● **TASK TO COMPLETE**:
Compute the number of lines in the following data that include the word "green", and output that number alone.

Records from a data source:
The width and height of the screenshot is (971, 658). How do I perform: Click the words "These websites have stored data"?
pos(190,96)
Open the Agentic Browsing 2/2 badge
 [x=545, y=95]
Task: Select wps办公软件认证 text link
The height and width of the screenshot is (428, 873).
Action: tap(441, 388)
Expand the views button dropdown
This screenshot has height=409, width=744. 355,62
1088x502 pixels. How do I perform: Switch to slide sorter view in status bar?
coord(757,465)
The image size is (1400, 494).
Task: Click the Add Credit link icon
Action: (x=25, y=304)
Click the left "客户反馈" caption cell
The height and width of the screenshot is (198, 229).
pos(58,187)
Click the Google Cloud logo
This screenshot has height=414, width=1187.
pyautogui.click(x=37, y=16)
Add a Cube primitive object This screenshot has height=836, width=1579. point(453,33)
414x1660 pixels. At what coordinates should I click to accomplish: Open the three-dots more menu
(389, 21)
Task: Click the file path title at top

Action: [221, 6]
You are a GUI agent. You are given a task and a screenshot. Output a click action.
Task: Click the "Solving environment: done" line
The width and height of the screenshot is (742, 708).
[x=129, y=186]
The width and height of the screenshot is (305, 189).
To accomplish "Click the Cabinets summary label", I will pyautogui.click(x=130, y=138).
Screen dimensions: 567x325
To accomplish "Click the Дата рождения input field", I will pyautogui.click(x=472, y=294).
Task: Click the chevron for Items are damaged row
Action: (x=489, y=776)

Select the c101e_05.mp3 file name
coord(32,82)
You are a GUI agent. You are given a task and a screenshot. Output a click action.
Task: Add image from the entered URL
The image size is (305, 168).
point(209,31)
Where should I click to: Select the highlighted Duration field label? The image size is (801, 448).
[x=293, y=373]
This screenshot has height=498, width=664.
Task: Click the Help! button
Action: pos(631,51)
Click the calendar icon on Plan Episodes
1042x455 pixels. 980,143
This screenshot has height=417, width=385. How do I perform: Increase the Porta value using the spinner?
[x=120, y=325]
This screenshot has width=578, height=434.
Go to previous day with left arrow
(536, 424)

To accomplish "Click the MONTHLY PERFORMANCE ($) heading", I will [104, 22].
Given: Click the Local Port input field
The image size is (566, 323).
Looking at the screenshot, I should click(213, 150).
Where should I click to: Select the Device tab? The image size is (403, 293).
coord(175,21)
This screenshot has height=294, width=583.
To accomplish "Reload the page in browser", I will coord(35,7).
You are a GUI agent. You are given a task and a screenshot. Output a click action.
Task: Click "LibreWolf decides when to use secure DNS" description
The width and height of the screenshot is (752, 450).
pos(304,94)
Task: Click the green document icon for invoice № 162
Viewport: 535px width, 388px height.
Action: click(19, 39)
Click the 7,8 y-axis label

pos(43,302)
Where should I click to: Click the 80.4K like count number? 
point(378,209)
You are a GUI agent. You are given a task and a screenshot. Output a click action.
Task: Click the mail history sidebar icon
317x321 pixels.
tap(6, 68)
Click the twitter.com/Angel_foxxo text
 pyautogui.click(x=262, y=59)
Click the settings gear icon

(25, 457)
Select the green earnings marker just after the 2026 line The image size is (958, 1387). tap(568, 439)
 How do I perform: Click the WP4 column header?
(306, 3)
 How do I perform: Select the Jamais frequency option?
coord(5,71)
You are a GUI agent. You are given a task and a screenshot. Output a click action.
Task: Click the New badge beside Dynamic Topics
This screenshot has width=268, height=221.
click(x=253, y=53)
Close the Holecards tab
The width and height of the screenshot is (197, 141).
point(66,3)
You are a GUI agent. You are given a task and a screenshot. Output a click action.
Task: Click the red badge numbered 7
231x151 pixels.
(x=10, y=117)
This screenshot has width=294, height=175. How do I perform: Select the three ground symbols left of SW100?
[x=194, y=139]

● **WRITTEN SOLUTION**:
2